I found one in my size and headed to the dressing room. I stripped down without looking in the mirror. Then I pulled the suit bottom up over my underwear, latched the plastic bra hook in back, and tied the strings tight behind my neck, lifting each breast into place, a little extra up top being the only bonus of my weight gain. Then I looked at myself.
Now, at the tail end of winter, I was pale beyond white — almost a translucent blue. I hadn't waxed, and the brutal fluorescent lights revealed lumps and hairs and veins and bulges. I looked like a python, all right — a python that had just swallowed an entire family of rabbits.
So, then, why did I plunk down $86 on the bikini? Staring at myself, I decided that it would be my motivation, chanting the "If you buy it, you will diet" mantra of so many dumbly optimistic women before me. I had to be on the beach in three months, and this suit, if anything, would remind me how I wanted to look.

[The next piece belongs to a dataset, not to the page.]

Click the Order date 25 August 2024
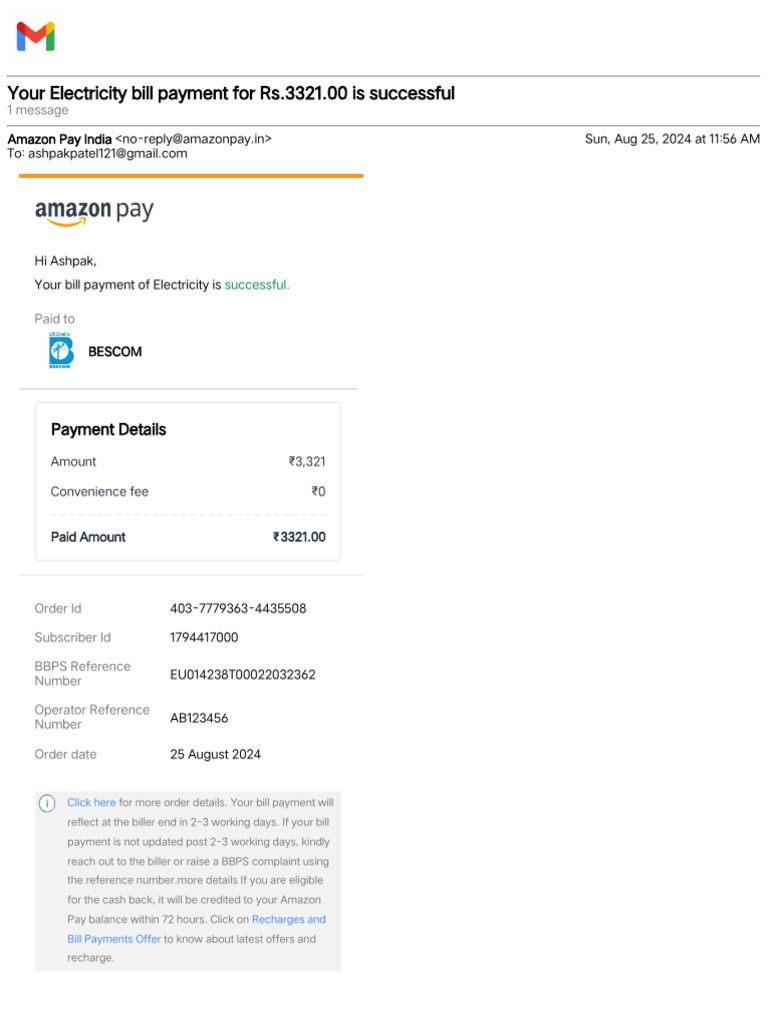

With it strung across the top of my mirror, I hit the gym after work nearly every day and sulked over salads in the cafeteria while my officemates gorged themselves on sandwiches and barbecue Kettle Chips and cupcakes. When I went on an ice-skating date in the park, I mumbled something about not wanting to waste 200 calories on the hot chocolate my companion offered. I may be rigid, dull, and controlling company, I reasoned, but damn it, I'd look good in my underwear. Not that we ever got that far.

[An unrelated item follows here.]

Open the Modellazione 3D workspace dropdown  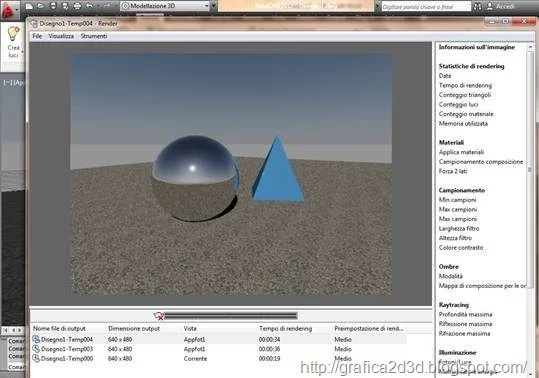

Those three months of deprivation dragged on, every day making me a little thinner, a little firmer, and a lot whinier. Then I debuted the suit.
Lying on a Long Beach Island novelty towel in my python-print bikini, I sipped water while my friends passed beers from a cooler and pulled slices from a pizza box in the center of our blanket. I wanted a piece more than anything in the world, but even on this proof-of-heaven blue-sky day, I was too stuck inside my own head to have any fun.
On the trip home, I seethed about the stupid swimsuit that had whipped me into such a vain panic, ultimately ruining a shopping trip, a date, countless lunches, and the vacation I'd looked forward to all winter. That's when I had my forehead-smacking moment: Basically, I'd sold out who I was to look like someone I wasn't.
Recently I found myself digging through my underwear drawer when I spotted the bikini that gave me so much angst. With another swimsuit season upon us, would I wear it again? Sure, extra pounds and all. But, more important, would I go back to being the girl who orders soft-serve ice cream and fries on the boardwalk, who plays Frisbee without needing to first check for a stomach roll or reach for a cover-up? Hell, yes.